• [Goal of the exercise]:
Update the material below by replacing every "Where is" with "Where can I find" and leaving all other text as it is.

## START Task data

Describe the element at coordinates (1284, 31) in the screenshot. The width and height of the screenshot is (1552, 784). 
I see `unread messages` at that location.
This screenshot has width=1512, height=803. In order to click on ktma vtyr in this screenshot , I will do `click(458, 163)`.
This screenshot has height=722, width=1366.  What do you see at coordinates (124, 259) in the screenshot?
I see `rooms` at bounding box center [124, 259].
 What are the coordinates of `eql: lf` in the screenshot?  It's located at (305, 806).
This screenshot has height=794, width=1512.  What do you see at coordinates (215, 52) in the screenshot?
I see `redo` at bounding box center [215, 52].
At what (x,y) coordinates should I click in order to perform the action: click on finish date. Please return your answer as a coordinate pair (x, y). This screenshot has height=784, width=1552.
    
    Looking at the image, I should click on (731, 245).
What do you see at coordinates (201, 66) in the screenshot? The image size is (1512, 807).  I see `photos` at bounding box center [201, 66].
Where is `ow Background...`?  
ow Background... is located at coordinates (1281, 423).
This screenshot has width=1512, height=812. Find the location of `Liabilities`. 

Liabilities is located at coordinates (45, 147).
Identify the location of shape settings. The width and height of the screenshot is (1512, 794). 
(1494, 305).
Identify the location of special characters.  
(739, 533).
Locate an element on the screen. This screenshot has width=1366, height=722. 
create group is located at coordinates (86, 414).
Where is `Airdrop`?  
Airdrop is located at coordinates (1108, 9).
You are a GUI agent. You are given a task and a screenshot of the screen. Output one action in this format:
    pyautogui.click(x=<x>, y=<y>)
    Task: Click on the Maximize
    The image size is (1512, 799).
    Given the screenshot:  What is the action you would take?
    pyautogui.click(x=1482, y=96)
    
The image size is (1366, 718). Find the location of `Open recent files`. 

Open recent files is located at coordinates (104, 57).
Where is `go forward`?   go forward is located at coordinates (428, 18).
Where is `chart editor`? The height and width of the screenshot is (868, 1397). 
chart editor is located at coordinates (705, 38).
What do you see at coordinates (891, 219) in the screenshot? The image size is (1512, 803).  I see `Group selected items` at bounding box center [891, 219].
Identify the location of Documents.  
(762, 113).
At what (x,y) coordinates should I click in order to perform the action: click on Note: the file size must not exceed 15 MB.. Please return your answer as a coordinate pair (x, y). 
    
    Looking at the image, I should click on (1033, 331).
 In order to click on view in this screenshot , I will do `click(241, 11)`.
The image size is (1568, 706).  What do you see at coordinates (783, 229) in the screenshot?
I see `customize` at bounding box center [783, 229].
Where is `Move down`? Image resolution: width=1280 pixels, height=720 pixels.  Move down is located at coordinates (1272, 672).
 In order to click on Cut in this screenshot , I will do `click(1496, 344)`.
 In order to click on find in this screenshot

## END Task data

• [Exercise solution]:
Describe the element at coordinates (1284, 31) in the screenshot. The width and height of the screenshot is (1552, 784). 
I see `unread messages` at that location.
This screenshot has width=1512, height=803. In order to click on ktma vtyr in this screenshot , I will do `click(458, 163)`.
This screenshot has height=722, width=1366.  What do you see at coordinates (124, 259) in the screenshot?
I see `rooms` at bounding box center [124, 259].
 What are the coordinates of `eql: lf` in the screenshot?  It's located at (305, 806).
This screenshot has height=794, width=1512.  What do you see at coordinates (215, 52) in the screenshot?
I see `redo` at bounding box center [215, 52].
At what (x,y) coordinates should I click in order to perform the action: click on finish date. Please return your answer as a coordinate pair (x, y). This screenshot has height=784, width=1552.
    
    Looking at the image, I should click on (731, 245).
What do you see at coordinates (201, 66) in the screenshot? The image size is (1512, 807).  I see `photos` at bounding box center [201, 66].
Where can I find `ow Background...`?  
ow Background... is located at coordinates (1281, 423).
This screenshot has width=1512, height=812. Find the location of `Liabilities`. 

Liabilities is located at coordinates (45, 147).
Identify the location of shape settings. The width and height of the screenshot is (1512, 794). 
(1494, 305).
Identify the location of special characters.  
(739, 533).
Locate an element on the screen. This screenshot has width=1366, height=722. 
create group is located at coordinates (86, 414).
Where can I find `Airdrop`?  
Airdrop is located at coordinates (1108, 9).
You are a GUI agent. You are given a task and a screenshot of the screen. Output one action in this format:
    pyautogui.click(x=<x>, y=<y>)
    Task: Click on the Maximize
    The image size is (1512, 799).
    Given the screenshot:  What is the action you would take?
    pyautogui.click(x=1482, y=96)
    
The image size is (1366, 718). Find the location of `Open recent files`. 

Open recent files is located at coordinates (104, 57).
Where can I find `go forward`?   go forward is located at coordinates (428, 18).
Where can I find `chart editor`? The height and width of the screenshot is (868, 1397). 
chart editor is located at coordinates (705, 38).
What do you see at coordinates (891, 219) in the screenshot? The image size is (1512, 803).  I see `Group selected items` at bounding box center [891, 219].
Identify the location of Documents.  
(762, 113).
At what (x,y) coordinates should I click in order to perform the action: click on Note: the file size must not exceed 15 MB.. Please return your answer as a coordinate pair (x, y). 
    
    Looking at the image, I should click on (1033, 331).
 In order to click on view in this screenshot , I will do `click(241, 11)`.
The image size is (1568, 706).  What do you see at coordinates (783, 229) in the screenshot?
I see `customize` at bounding box center [783, 229].
Where can I find `Move down`? Image resolution: width=1280 pixels, height=720 pixels.  Move down is located at coordinates (1272, 672).
 In order to click on Cut in this screenshot , I will do `click(1496, 344)`.
 In order to click on find in this screenshot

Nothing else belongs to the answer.